Teo wrote:In an old early-80s magazine when the fields of each NFL team were listed, it always popped me that Dallas, Pittsburgh and Kansas City had Tartan Turrf, and New England had Super Turf instead of Astro Turf.
I always thought it was odd that there was no uniformity when it came to artificial turf, because in some sense it was a 'player safety' issue. You'd think the NFL would mandate a specific brand/type of turf to be used in league games (hopefully the 'safest' version), but instead you had somewhat of a 'snake oil salesman' aspect with individual companies pitching their artificial turf product to individual NFL owners, citing their own biased scientific studies regarding the benefits of their turf product. The result was that each NFL stadium with artificial turf had its own unique set of problems; what was touted as 'surface uniformity' was in fact the opposite.

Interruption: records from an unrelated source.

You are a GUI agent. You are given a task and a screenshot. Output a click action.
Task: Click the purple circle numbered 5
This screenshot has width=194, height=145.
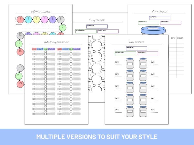point(53,19)
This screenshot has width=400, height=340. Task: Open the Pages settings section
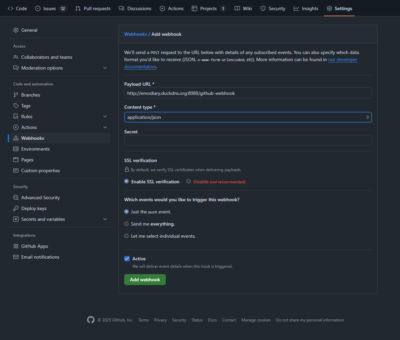(27, 159)
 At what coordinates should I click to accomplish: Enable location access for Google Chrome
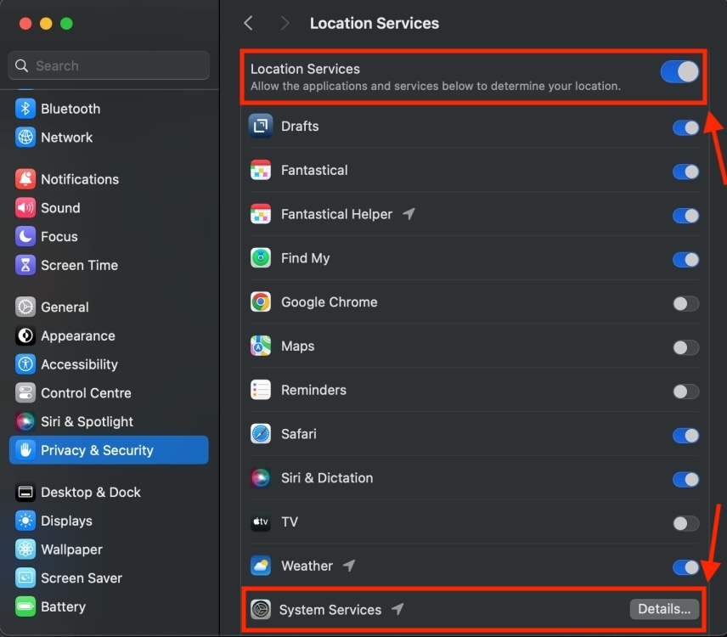685,303
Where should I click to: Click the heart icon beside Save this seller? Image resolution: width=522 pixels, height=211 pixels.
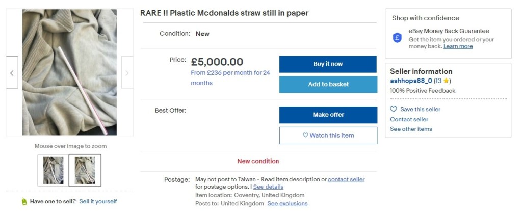click(x=394, y=109)
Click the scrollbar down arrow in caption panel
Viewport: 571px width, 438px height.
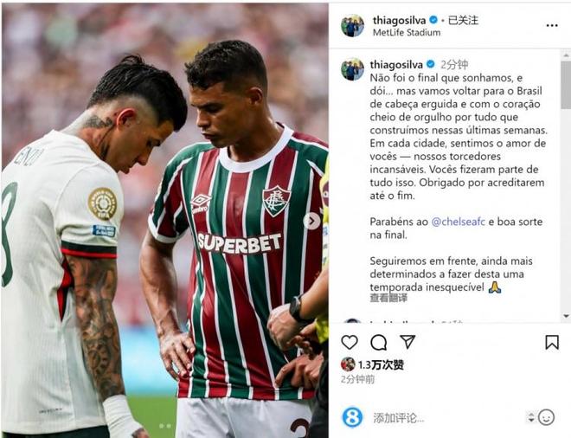[x=567, y=316]
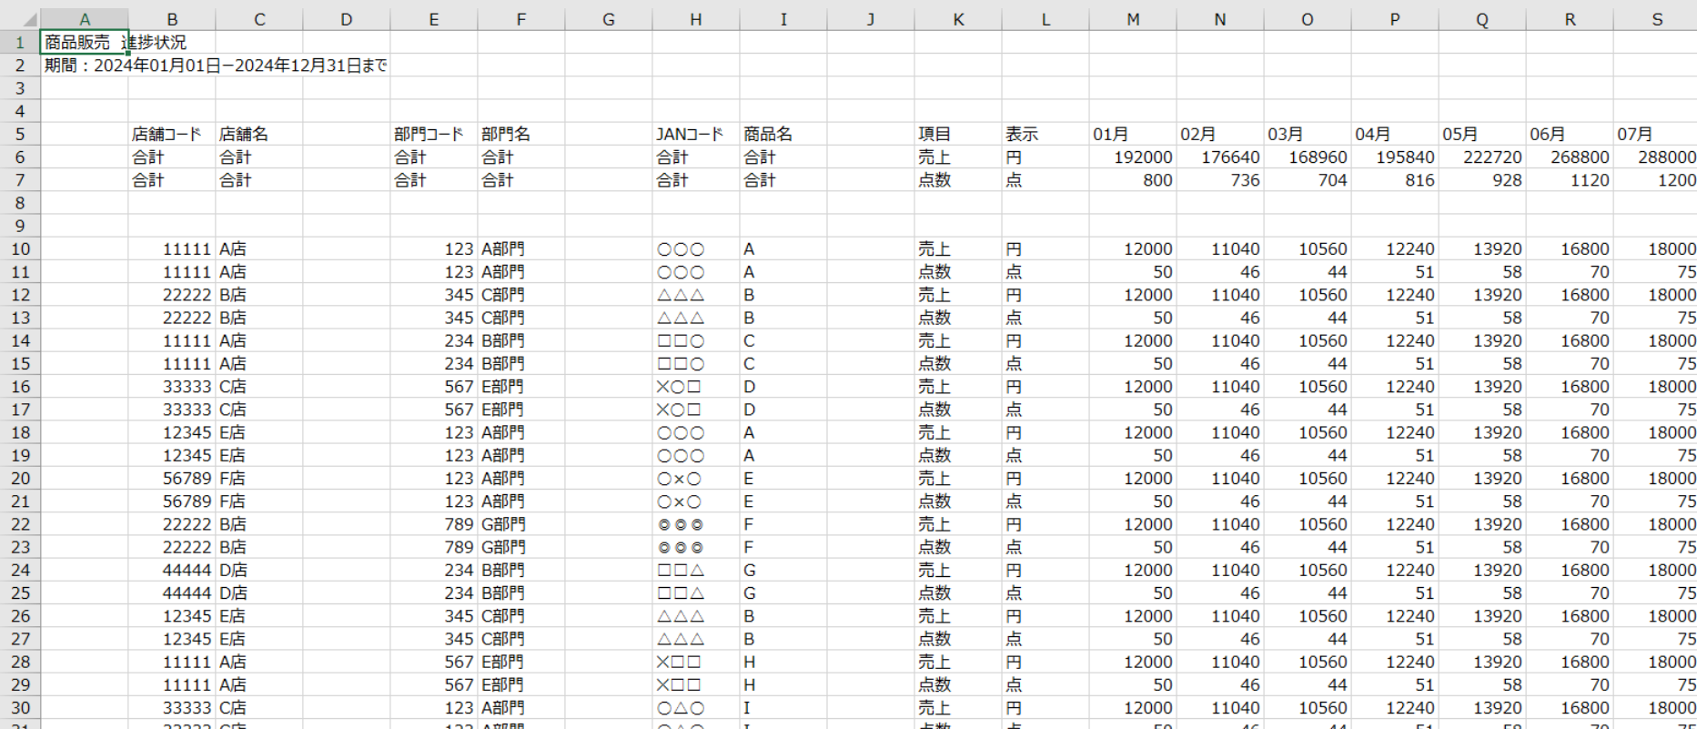
Task: Click the 192000 total sales cell
Action: 1133,157
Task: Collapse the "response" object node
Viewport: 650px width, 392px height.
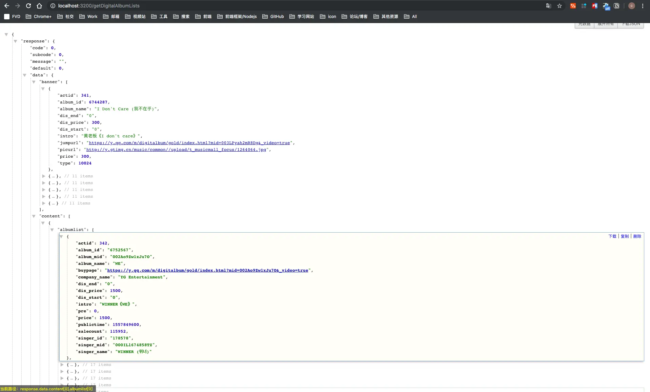Action: 15,41
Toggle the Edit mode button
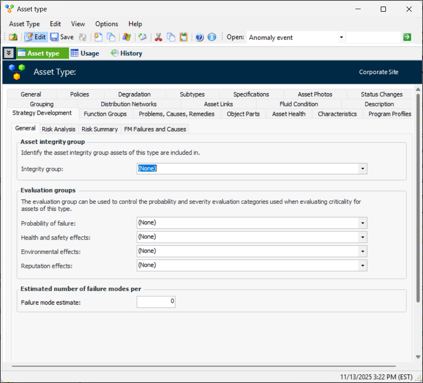 (35, 37)
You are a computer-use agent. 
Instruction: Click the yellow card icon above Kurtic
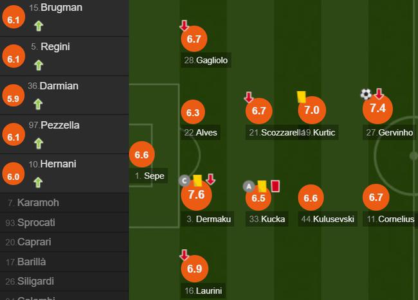(x=300, y=96)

The Dolphins had Poly-Turf, which featured longer fake grass blades than AstroTurf. This concept was thought to give more cushion for player impacts, as the big criticism of AstroTurf was its unforgiving feel, but it ended up being a disaster. The fake grass blades would fold over on itself, and the field would become incredibly slick (think Super Bowl V). The Patriots also initially had Poly-Turf, but eventually switched to the shorter Super Turf (while the Dolphins switched back to grass in 1976).
The Steelers' Tartan Turf was weird. As someone else mentioned, it did fit with their roughneck style. If you look at close-up game photos of Steeler games at Three Rivers, the turf looks like cement with stray peanut shells and bits of garbage strewn along the surface. Instead of using fake grass blades like other turfs, Tartan Turf was produced in solid sheets. It was basically a giant, firm square sponge placed atop asphalt. I didn't know this until I looked it up, but 3M stopped producing Tartan Turf in 1974, meaning that Dallas/KC/Pittsburgh installed a product that was immediately discontinued.